Page extract Block Start

[TowerTalk] Station Ground

K8RI on Tower Talk k8ri-tower at charter.net
Sat Jan 15 18:46:37 EST 2005


> On Sat, 15 Jan 2005 03:16:11 -0500, Pete Smith wrote:
>
>>I had fairly
>>severe AC hum on the audio, apparently the result of a few millivolts
>>potential difference between chassis.  I finally cured it by 
>>experimentally
>>connecting the chassis of the computer and radios directly to one another
>>with heavy copper (not through the bus bar).
>
> You were experiencing a "pin 1 problem," probably in both the computer and 
> the
> radio. Nearly all computer sound cards are built with pin 1 problems, and 
> so
> are nearly all ham rigs. The correct connection of a cable shield is to 
> the
> CHASSIS of the equipment on either end, NOT to the printed circuit board

But what do you do with equipment like the Icom 756 Pro that uses the mike 
shield as a neutral return to the PC board?

I had an intermittent AC pickup.  You know the kind that is always there, 
you make a change and it goes away... only to return the next time you use 
the rig.

Grounding the shield worked well, as did just reaching up and touching any 
bare metal on the rig or amp.  The hum would be gone.  Other times it wasn't 
there at all.

This is an old house and who knows where all the wiring goes, but I'd bet 
dollars to donuts there is a floating neutral *somewhere* on a circuit in 
the house.  I can say with a pretty strong certainty it isn't on either 
circuit in this room.

Unfortunately instead of seperate cirucits for the outlets and lights in 
each room they daisy chained them to save on circuit breakers.  The kind 
where the lights in the living room are on the same circuit as the outlets 
in the garage.  The outlets in the living room are on the same circuit as 
the lights in the back bedrooms which are on the same circuit as the 
bathroom.

I've installed a 200 amp box, consumers has run in a new underground feed, 
I've added a second box with a transfer switch fed by a 9500 watt generator 
(for furnace, pump room lights, Microwave,  refrigerator, freezer, *sump 
pump*, ham station, and yes... the TV in the living  room along with enough 
lights upstairs to find our way around.

Page extract Block End
Entries supplied Block Start

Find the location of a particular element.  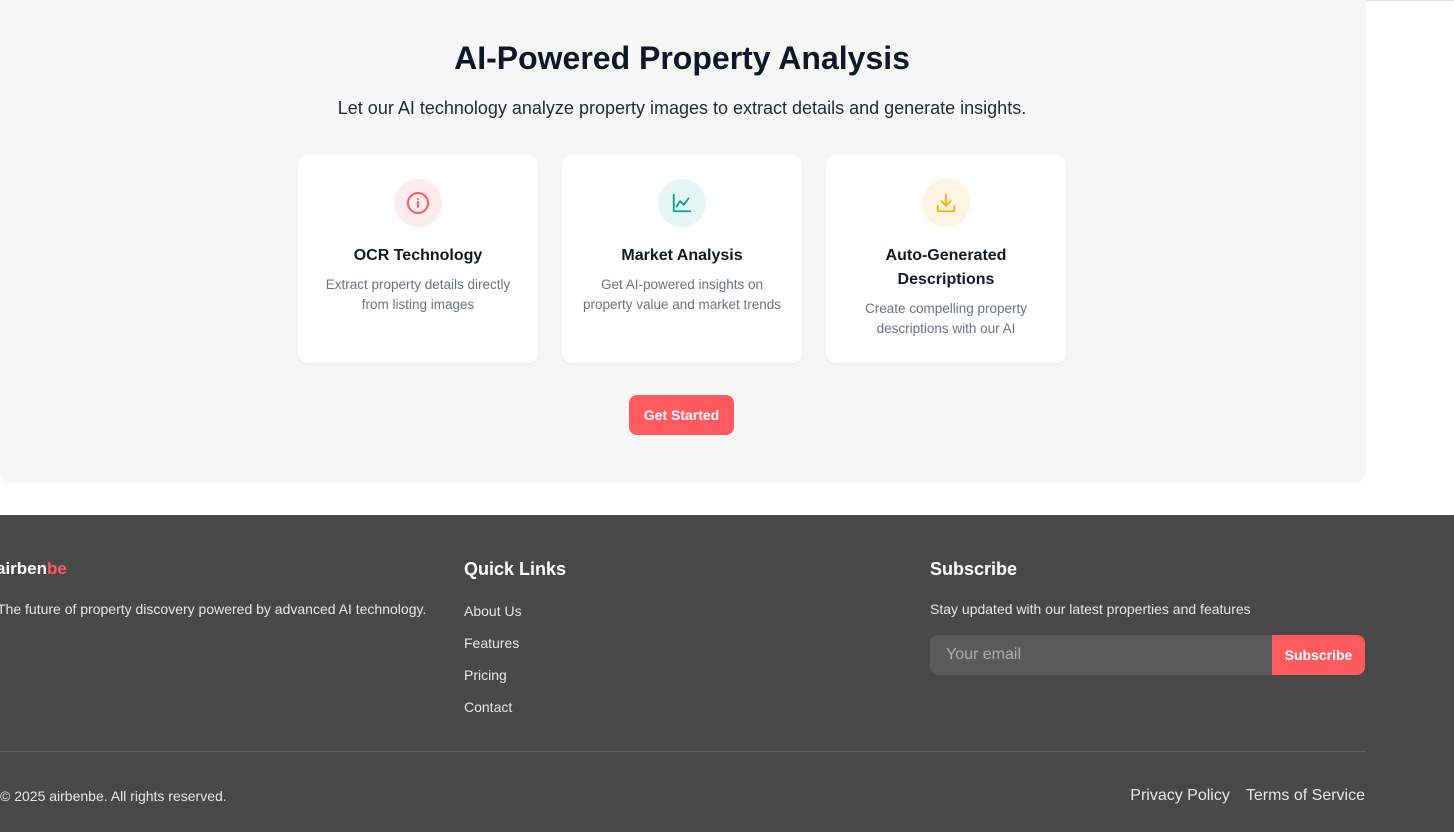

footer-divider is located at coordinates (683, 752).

Entries supplied Block End
Entries supplied Block Start

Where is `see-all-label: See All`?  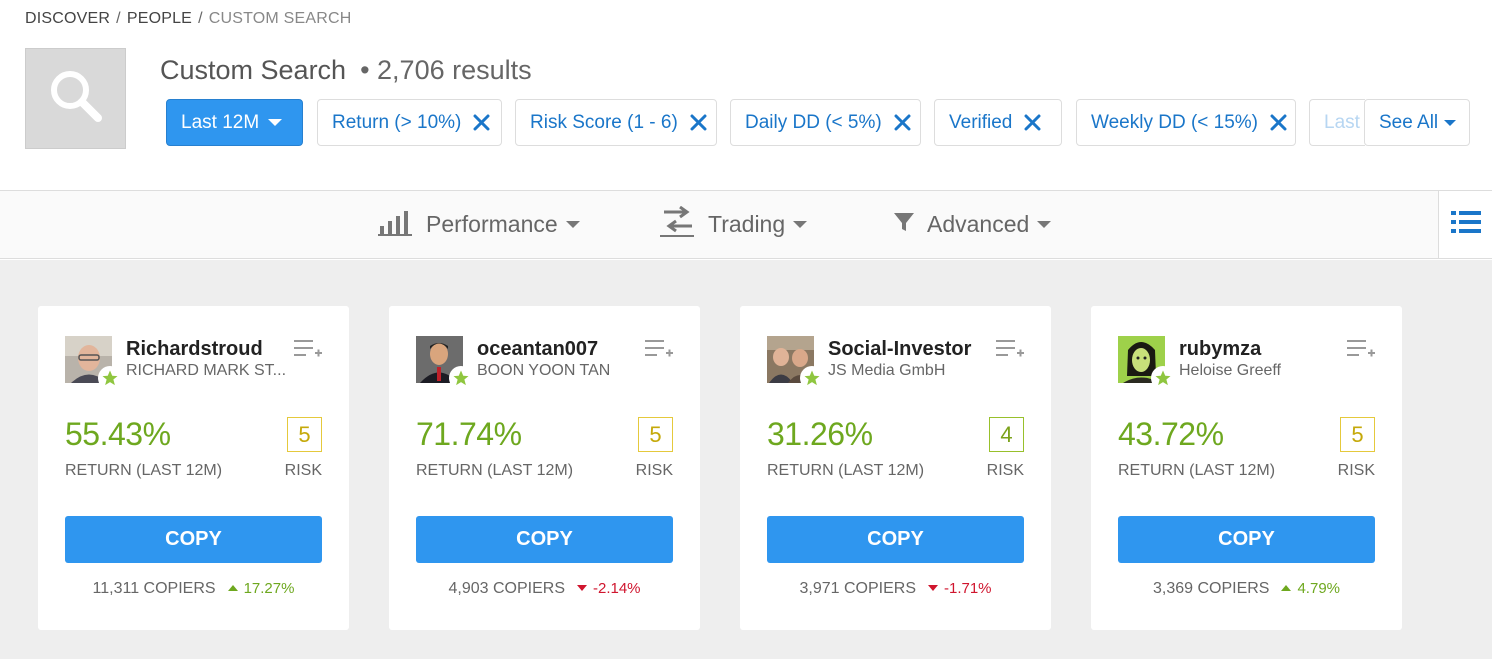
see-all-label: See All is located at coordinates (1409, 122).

Entries supplied Block End

> _Task_
Write out again, word for word, the part of the station grounding post starting with "I had an intermittent" and going on through "in this room.".

> _Written response_
I had an intermittent AC pickup.  You know the kind that is always there, 
you make a change and it goes away... only to return the next time you use 
the rig.

Grounding the shield worked well, as did just reaching up and touching any 
bare metal on the rig or amp.  The hum would be gone.  Other times it wasn't 
there at all.

This is an old house and who knows where all the wiring goes, but I'd bet 
dollars to donuts there is a floating neutral *somewhere* on a circuit in 
the house.  I can say with a pretty strong certainty it isn't on either 
circuit in this room.